### To do
Extend the travel account below about Puerto Maldonado and the Tambopata Reserve, picking up right after its final sentence.

### Supplied passage
====

A yellow canary walks out the senorita's cleavage, and flutters to post on my foot. She grabs the bird onto her lap and raises eyebrows at me, as if it has been trained to fetch.
Just then, a five-gallon container of gas arrives, and as the captain reaches for his wallet, he explodes, "The town has gas fever!" The guide explains, as the skipper decants the jug, "Puerto Maldonado is the only town in Peru that is on gas ration. The national government has declared our pueblo of 138,000 the largest consumer of petro in Peru, and a week ago issued ration cards. Each citizen is allowed five gallons per day, and the town economics has become complex." Five gallons is enough for a dweller who owns no vehicle, generator or trade, and yet other businesses would have come to a standstill had it not been for sharping gas. When one neighbor has no use for fuel, he fills his daily quota and sells it at a profit to another. For example, Puerto Maldonado is the starting point for visiting Peru's southeastern jungles of the Tambopata Reserve, or for departing to Brazil or Bolivia. However, the agencies are short to fuel their buses and boats, and so we have conversed for two steamy hours waiting for the jug. "Next week each ration card goes down to one gallon per day," moans the guide. "So today may be my last tour until the crisis is ironed out."
"The fuel is being siphoned into Brazil," explains the senorita, petting her bird. The monkey races along the roof. The price of gas is $5 per gallon in Peru; however, across the border in Brazil's remote rainforest it demands nearly double that. "Forget the Haitians; we're in a state controlled gas war for our life and liberty," they insist. Fists slam the rail. "The common denominator of the Haitians and gas smuggling," yells the captain over the motor, "Is the corrupt National Police." They take bribes at the border to 'look the other way' as thousands of Haitians and tens of thousands of gallons of petro pour into Brazil. I tell them I want to jump ship, which is now putting along the Madre de Dios, to go to the border to see firsthand. "Don´t worry," assures the tour guide."There will be time for that after you see the 20' black caimans and 6' giant otters at the Tambopata Reserve."
Tambopata National Reserve is a wildlife sanctuary in the Peruvian Amazon that brims with 165 species of trees, 103 species of mammals, 1300 of butterflies, 90 of amphibians, and 6500 of fish. From the first step into the reserve, my San Francisco Giant baseball cap is covered with butterflies that the guide theorizes is due to my flower shirt, as they alight on no one else. However, I smell like the only member who doesn't use cologne, perfume or aftershave. A 8" black tarantula, that the guide identifies as a Chicken Tarantula with a reputation for eating birds up to the size of domestic fowl, walks the opposite direction. When I put my hand down to let it cross, as with smaller species at my desert home, instead of crossing it goes around. Further on, we hop over a drive of black army ants a footprint wide and audible in their rustle. The yellow headed soldiers laboring under huge swinging mandibles are described in a short story that in my youth was first a terror and then a curious fascination. Leiningen vs. the Ants is set in the Brazil rainforest not far from here. The story centers on a scrappy plantation owner called Leningen who stubbornly refuses to abandon his plantation in the face of a seemingly unstoppable mass of army antes. My guide drops and picks up one by the abdomen, and asks, ´Would you like a demonstration of how the natives suture wounds?' Though there is no cut, I thrust a pinky with a joint crease that he lets the angry ant bite, and, urging through my spiked pain, 'Wait - the ant would rather lose its head than let go,' he deftly twists off the body as the remaining head neatly staples the crease, and it has been worth the price of admission.

====

### Stored data
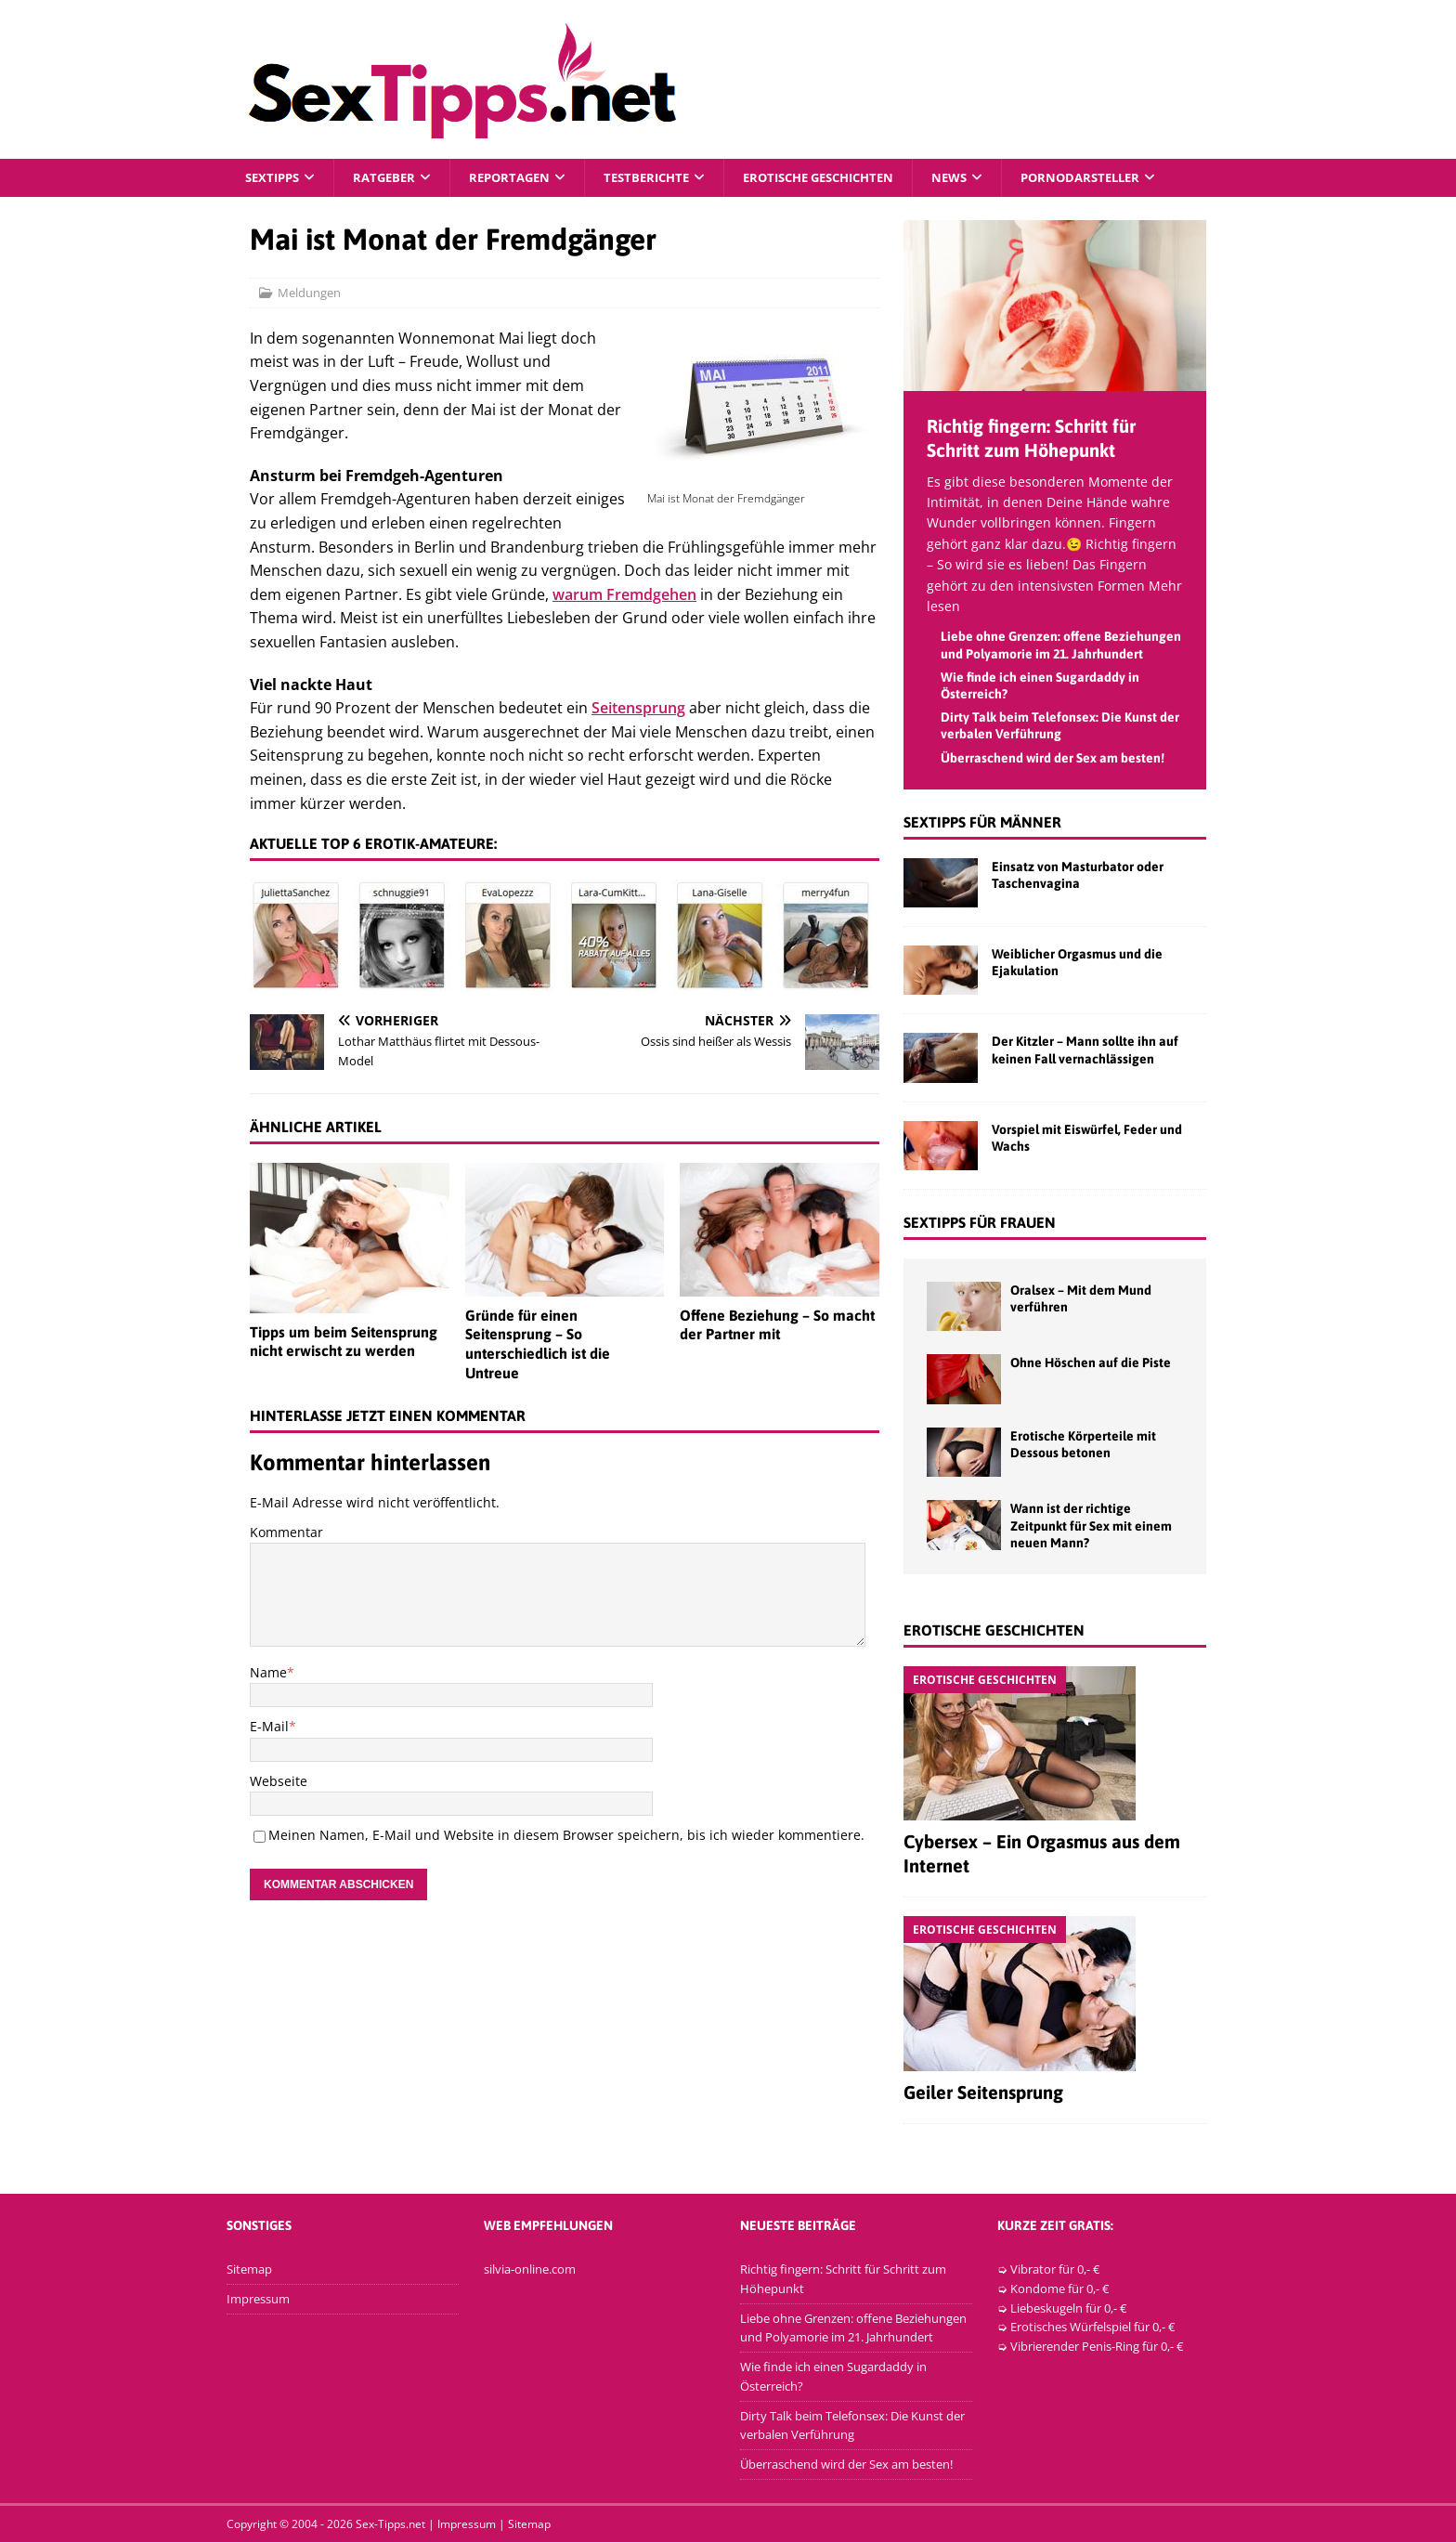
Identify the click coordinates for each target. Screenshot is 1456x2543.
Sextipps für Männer (982, 823)
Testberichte (664, 178)
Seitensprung (638, 708)
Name (268, 1673)
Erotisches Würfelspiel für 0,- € (1092, 2327)
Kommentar (286, 1533)
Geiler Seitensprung (983, 2093)
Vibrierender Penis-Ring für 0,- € (1096, 2347)
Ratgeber (391, 178)
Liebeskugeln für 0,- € (1068, 2308)
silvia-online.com (530, 2270)
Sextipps (275, 178)
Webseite (278, 1781)
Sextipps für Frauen (980, 1223)
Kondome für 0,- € (1059, 2289)
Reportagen (521, 178)
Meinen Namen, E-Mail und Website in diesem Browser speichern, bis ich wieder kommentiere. (566, 1836)
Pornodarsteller (1124, 178)
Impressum (258, 2299)
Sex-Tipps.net (390, 2525)
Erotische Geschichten (847, 178)
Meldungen (309, 293)
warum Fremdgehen (624, 595)
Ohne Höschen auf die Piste (1090, 1363)
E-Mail (269, 1727)
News (987, 178)
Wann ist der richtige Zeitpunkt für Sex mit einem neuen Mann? (1091, 1526)
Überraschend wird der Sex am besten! (1052, 757)
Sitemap (249, 2270)
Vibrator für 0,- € (1054, 2270)
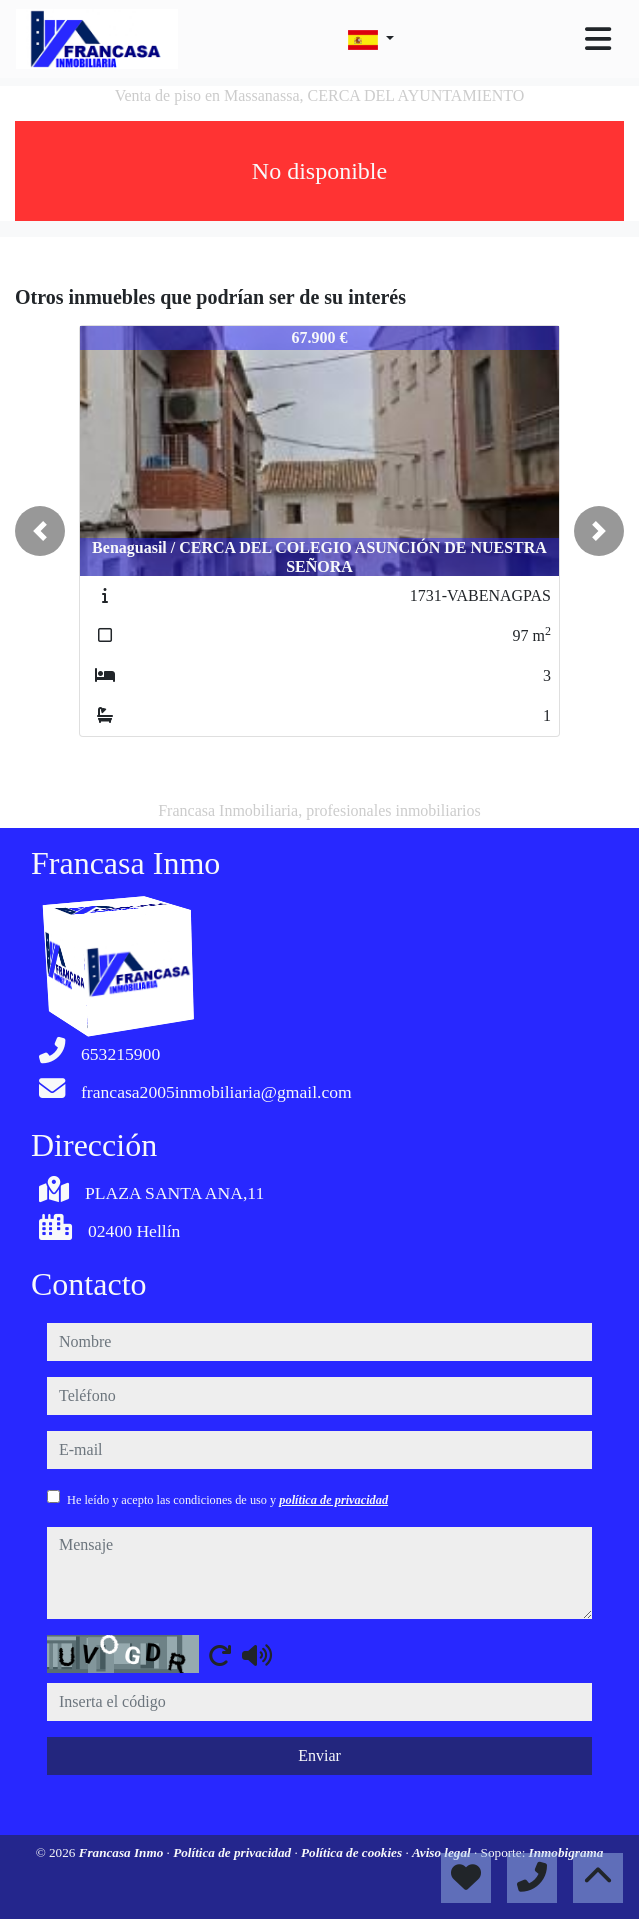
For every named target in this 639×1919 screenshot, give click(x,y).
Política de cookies (353, 1852)
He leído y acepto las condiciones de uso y (227, 1500)
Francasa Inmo (123, 1852)
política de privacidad (333, 1500)
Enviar (319, 1755)
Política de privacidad (233, 1852)
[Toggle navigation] (598, 39)
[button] (40, 531)
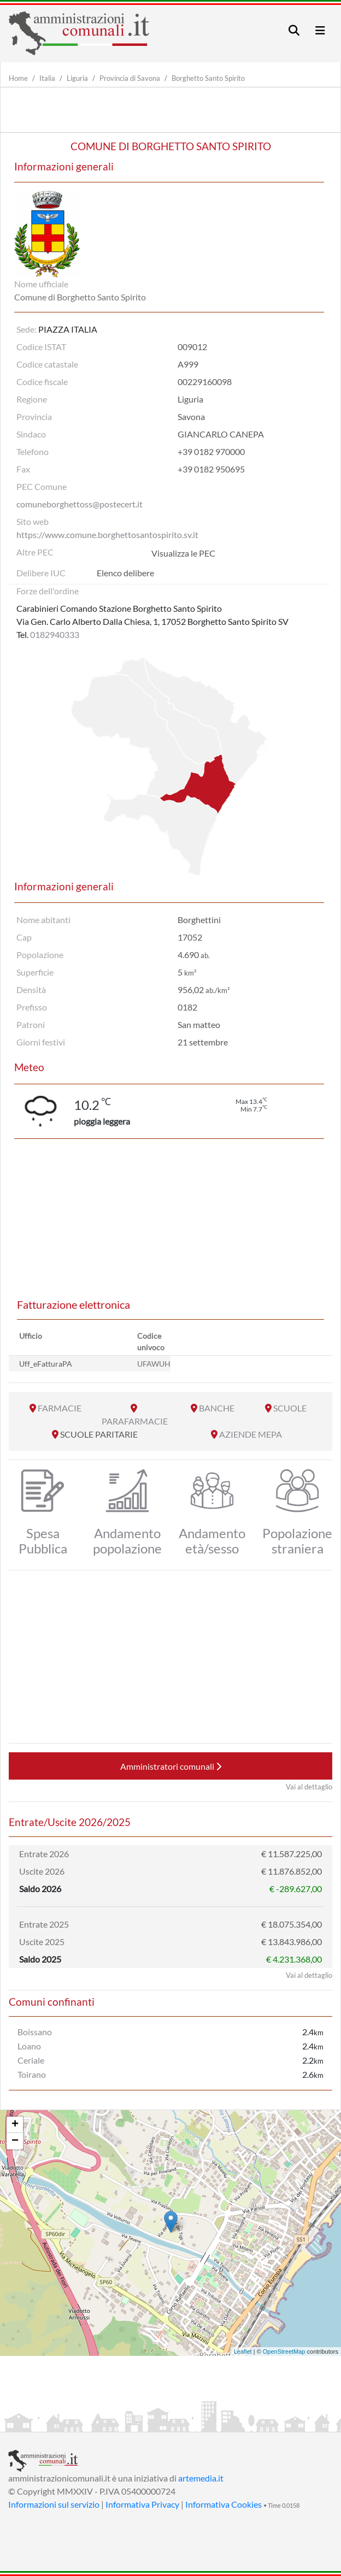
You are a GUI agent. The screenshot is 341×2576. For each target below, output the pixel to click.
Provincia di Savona (129, 78)
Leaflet (243, 2351)
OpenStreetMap (284, 2351)
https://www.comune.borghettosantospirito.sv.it (107, 534)
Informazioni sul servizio (53, 2504)
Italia (47, 78)
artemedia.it (201, 2478)
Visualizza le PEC (183, 553)
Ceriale (30, 2060)
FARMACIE (59, 1408)
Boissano (34, 2031)
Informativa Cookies (223, 2504)
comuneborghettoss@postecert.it (79, 504)
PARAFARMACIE (135, 1421)
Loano (29, 2046)
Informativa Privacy (142, 2504)
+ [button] (15, 2125)
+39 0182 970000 (211, 451)
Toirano (31, 2074)
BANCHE (216, 1408)
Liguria (77, 78)
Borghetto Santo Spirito (208, 78)
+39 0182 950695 (211, 469)
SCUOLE (290, 1408)
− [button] (15, 2141)
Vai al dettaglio (309, 1786)
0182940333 (54, 634)
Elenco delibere (125, 573)
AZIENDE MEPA (250, 1434)
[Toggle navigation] (294, 30)
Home (18, 78)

====

### Answer to the task
At the end of the 90 minute hike through this mysterious land lays the principal attraction named Sandoval Lake which is an oxbow lake off the Madre de Dios. It was formed by a wide meander in the stream over the course of about 500 years that cut through the curve to abandon this mile-long crescent body of water. We paddle with two other tourists the circumference within a few feet of turtles, macaws, and two tribes of Squirrel and Howler monkeys, as fish jump aside the canoe. Philodendron epiphytes crown 30' palms dropping inch-thick roots to the water. When the guide identifies a dozen Cormorant cranes that sit as tamely on giant lilies as if this is Eden, I know I could revolution the fishing industry in the Amazon basin by introducing a technique I saw on Nature TV using trained Cormorants as 'lines'.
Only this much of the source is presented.